Cada día recorro en el Metro de Madrid más de veinte estaciones de
ida y otras tantas de vuelta. El Metro es tan buen indicador de la
crisis como los atascos de la superficie. Haberlos hailos, pero ni se
parecen a los que sufríamos allá por un ya lejano 2007, cuando estábamos
cerca del pleno empleo y los bolsillos siempre tenían para gasolina.
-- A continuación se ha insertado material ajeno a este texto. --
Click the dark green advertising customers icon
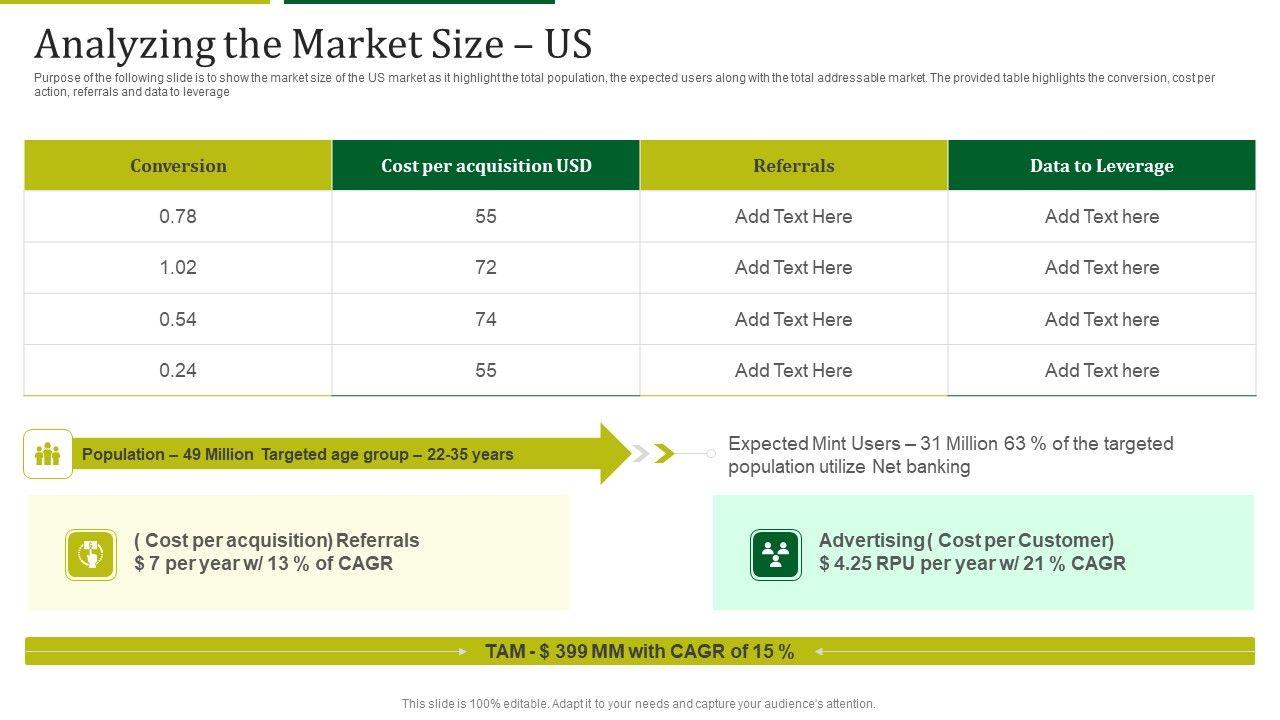The width and height of the screenshot is (1280, 720). pyautogui.click(x=776, y=554)
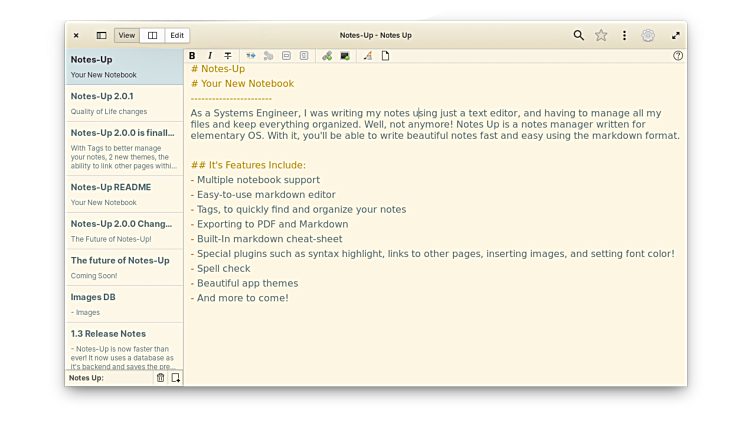Apply bold formatting from editor toolbar
Image resolution: width=752 pixels, height=423 pixels.
click(192, 56)
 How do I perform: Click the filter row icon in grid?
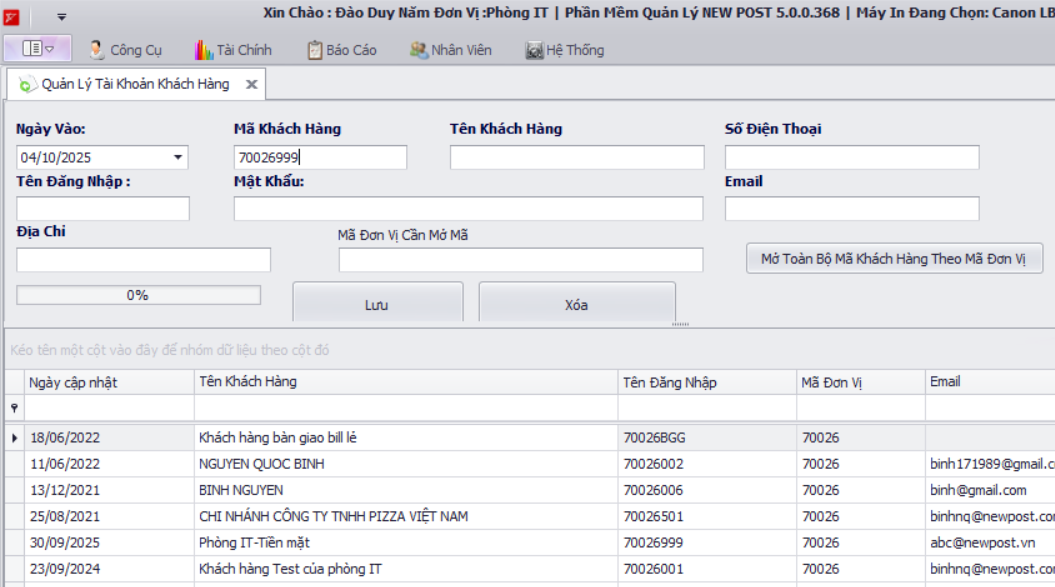14,408
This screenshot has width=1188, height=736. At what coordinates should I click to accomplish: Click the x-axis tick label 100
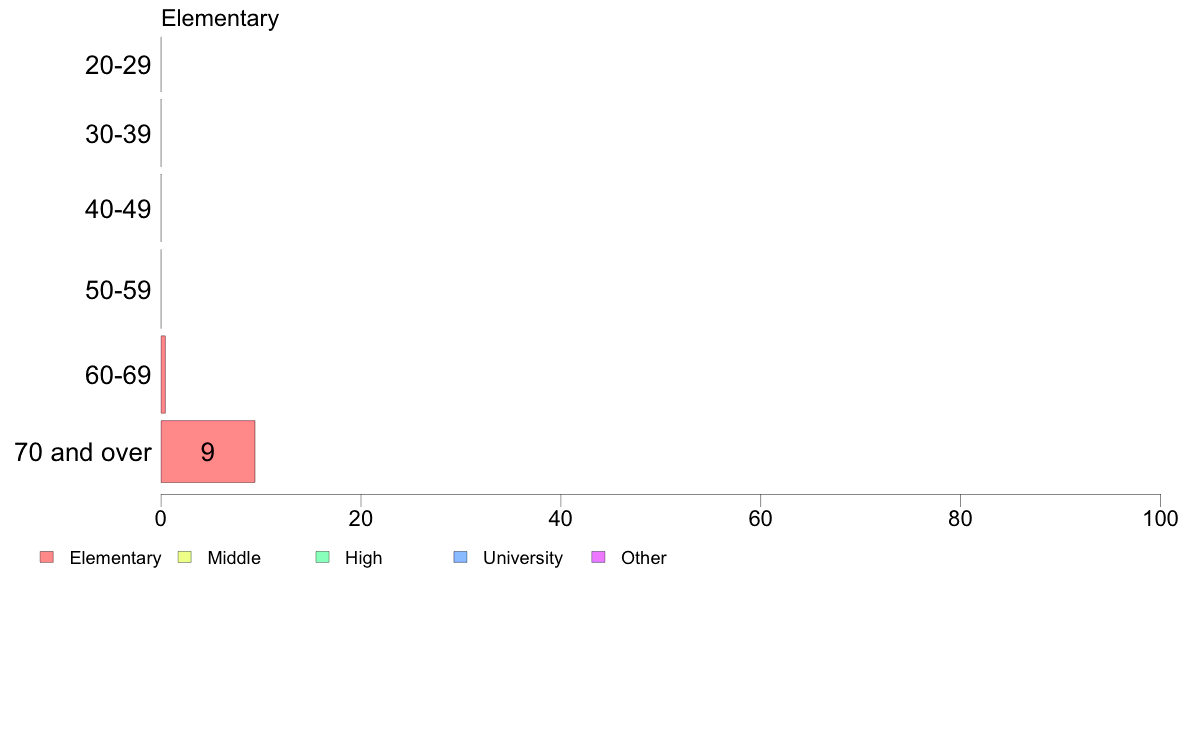[1160, 518]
Son tantos los análisis sociológicos que podríamos hacer en los
vagones del suburbano que darían para cientos de novelas de ciencia sin
ficción. Pero hoy quería hablarles de una realidad particular que se ha
multiplicado significativamente en los últimos años: las personas que
piden dinero de vagón en vagón.
No les quiero mentir. En más de una ocasión llego saturada a la mitad
del recorrido después de que cuatro, cinco, seis personas distintas,
con diferentes ropajes y acentos, con discursos más o menos preparados,
me hayan pedido dinero. Pero entonces, miro el rostro cansado de ese
hombre, quizá llegado de miles de kilómetros de distancia. Entonces
cierro los ojos y me imagino la vida que esconden sus arrugas, su
mochila cargada de pañuelos de papel, la guitarra que trajeron para
cantar y hoy es su único medio de sustento.